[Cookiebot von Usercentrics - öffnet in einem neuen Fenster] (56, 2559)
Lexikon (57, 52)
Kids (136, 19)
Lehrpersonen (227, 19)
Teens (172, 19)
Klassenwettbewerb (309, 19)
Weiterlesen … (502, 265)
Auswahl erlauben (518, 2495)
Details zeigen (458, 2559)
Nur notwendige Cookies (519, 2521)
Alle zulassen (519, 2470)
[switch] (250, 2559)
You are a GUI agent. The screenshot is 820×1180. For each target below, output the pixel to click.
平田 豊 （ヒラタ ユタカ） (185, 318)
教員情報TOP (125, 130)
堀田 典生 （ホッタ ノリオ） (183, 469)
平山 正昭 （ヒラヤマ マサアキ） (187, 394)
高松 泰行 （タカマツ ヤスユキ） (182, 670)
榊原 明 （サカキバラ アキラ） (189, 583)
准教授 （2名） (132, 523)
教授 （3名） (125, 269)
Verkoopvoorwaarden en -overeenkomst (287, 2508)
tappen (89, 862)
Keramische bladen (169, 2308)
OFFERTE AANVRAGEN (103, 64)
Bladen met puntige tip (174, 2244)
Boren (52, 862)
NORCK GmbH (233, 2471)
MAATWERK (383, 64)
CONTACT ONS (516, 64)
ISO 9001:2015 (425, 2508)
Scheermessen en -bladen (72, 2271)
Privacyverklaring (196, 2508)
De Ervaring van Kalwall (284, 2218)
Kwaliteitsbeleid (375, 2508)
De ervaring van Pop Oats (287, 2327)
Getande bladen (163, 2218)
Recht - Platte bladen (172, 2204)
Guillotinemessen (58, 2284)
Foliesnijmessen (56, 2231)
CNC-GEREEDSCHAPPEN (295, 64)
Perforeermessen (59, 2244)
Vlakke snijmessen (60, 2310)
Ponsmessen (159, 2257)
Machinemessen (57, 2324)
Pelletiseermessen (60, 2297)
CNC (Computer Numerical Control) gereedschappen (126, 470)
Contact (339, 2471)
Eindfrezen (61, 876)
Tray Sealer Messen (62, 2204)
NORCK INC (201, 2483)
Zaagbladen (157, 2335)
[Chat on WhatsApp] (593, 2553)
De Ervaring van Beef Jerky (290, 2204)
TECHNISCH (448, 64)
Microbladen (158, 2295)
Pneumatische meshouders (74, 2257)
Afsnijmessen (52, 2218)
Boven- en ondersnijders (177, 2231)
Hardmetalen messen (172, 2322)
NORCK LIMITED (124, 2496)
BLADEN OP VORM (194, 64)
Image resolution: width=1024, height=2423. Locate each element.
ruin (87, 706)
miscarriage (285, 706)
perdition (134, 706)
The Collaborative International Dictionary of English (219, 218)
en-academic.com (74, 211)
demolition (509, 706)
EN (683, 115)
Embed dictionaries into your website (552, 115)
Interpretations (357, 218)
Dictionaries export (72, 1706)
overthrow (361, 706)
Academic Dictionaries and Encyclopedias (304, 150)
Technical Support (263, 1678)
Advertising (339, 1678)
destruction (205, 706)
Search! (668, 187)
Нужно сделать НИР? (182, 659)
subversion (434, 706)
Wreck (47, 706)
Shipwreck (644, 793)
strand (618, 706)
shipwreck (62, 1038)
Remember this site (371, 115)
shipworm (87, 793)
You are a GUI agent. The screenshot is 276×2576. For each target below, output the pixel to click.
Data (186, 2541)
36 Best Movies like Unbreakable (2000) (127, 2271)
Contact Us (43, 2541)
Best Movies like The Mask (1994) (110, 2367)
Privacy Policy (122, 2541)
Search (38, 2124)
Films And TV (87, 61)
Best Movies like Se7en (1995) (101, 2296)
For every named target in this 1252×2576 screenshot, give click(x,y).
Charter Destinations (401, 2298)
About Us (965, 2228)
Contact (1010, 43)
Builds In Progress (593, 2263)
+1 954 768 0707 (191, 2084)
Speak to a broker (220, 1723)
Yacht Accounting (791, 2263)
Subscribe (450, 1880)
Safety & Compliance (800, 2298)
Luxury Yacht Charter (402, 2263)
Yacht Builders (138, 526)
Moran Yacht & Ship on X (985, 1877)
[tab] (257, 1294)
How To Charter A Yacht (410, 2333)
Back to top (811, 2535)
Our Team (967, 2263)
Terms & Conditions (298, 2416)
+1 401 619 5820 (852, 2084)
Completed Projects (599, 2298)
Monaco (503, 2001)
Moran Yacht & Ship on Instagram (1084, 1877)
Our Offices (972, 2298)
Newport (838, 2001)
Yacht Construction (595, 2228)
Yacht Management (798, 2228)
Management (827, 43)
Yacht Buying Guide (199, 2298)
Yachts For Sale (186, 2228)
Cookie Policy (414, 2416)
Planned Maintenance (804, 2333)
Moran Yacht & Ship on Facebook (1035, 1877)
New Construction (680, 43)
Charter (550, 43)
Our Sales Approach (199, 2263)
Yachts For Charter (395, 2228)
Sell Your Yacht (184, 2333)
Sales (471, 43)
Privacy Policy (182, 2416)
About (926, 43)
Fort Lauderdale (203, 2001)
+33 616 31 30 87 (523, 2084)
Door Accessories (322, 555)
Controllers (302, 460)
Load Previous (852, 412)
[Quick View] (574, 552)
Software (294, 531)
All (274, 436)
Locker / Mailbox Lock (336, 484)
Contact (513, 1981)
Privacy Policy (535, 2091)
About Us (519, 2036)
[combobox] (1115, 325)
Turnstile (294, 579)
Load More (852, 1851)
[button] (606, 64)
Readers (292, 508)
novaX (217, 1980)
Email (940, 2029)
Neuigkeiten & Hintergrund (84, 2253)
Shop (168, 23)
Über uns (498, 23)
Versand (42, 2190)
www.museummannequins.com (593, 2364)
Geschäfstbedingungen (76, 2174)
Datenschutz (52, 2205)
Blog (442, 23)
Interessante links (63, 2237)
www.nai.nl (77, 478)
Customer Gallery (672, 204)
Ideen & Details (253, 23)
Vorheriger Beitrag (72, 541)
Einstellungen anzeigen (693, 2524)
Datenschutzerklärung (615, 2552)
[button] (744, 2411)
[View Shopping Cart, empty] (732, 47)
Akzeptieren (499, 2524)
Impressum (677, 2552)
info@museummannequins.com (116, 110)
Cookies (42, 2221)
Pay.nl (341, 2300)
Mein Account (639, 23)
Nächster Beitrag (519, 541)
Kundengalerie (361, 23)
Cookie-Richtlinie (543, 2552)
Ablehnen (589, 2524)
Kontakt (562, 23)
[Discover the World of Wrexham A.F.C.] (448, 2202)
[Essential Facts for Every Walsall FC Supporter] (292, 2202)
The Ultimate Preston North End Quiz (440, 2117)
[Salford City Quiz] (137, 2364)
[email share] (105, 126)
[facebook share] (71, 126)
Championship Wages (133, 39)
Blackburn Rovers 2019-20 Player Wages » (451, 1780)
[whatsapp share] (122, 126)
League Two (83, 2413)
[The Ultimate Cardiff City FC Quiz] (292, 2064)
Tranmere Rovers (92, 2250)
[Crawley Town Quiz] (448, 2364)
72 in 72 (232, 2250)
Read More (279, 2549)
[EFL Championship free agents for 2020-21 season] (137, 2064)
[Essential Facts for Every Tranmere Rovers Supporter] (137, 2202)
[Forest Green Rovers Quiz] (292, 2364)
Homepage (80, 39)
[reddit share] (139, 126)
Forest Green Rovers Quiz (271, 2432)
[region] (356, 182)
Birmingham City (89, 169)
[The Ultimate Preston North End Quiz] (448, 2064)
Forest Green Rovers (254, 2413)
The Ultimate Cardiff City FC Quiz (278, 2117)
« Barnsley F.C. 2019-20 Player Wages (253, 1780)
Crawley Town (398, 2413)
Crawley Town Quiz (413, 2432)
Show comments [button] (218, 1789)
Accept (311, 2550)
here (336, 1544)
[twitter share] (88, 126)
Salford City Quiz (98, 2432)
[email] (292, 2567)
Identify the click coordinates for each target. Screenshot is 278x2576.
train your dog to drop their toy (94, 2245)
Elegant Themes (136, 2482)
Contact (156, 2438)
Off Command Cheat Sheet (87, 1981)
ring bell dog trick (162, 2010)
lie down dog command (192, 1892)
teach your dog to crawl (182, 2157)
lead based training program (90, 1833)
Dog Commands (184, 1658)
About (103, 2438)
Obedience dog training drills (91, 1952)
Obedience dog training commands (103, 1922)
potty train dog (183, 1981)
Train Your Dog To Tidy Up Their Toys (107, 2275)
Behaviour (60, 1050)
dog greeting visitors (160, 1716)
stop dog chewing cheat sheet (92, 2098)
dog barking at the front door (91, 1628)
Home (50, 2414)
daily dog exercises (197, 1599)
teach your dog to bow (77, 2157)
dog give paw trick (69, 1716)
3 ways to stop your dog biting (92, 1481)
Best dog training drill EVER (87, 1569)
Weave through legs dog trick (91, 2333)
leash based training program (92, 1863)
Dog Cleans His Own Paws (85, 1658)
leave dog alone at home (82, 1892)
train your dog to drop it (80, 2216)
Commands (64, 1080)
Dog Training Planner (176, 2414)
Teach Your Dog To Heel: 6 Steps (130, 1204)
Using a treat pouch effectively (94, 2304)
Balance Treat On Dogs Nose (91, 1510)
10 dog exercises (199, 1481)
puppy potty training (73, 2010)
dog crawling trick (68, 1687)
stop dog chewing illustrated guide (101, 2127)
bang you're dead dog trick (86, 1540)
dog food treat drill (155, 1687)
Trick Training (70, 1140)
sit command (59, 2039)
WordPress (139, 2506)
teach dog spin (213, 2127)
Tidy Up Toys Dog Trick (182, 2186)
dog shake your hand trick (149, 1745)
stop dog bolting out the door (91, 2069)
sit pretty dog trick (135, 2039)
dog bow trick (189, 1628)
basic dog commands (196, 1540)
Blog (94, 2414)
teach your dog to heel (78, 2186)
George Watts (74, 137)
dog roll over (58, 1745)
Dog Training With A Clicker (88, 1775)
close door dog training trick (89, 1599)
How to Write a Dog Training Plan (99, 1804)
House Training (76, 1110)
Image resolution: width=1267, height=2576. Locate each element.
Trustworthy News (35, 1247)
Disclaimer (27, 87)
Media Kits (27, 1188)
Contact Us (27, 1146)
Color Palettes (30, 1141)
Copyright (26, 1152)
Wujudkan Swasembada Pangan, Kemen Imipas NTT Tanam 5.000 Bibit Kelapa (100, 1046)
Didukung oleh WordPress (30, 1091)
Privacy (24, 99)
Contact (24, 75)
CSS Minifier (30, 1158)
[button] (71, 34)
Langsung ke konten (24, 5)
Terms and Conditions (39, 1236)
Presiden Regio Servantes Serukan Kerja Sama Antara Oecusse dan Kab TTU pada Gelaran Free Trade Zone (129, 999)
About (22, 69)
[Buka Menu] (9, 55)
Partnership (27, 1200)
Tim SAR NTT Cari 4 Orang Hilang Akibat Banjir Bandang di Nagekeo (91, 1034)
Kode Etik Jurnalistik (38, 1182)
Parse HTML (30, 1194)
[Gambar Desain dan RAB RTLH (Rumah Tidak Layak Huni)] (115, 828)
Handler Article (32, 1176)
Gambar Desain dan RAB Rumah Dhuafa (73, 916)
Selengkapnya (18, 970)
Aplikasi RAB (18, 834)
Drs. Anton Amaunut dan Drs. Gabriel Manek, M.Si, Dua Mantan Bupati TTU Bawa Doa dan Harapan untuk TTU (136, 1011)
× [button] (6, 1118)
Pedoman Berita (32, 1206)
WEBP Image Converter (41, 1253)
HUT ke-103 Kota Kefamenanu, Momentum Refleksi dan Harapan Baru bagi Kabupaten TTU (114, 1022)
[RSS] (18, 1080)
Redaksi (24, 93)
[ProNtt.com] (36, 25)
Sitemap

**DIRECTIONS FOR THIS TASK:** Whenever a line of the data holds the string "Locate", pick that line out.

**SOLUTION FOR THIS TASK:**
Image resolution: width=1024, height=2423. Locate each element.
Image resolution: width=1267, height=2576. Locate each element.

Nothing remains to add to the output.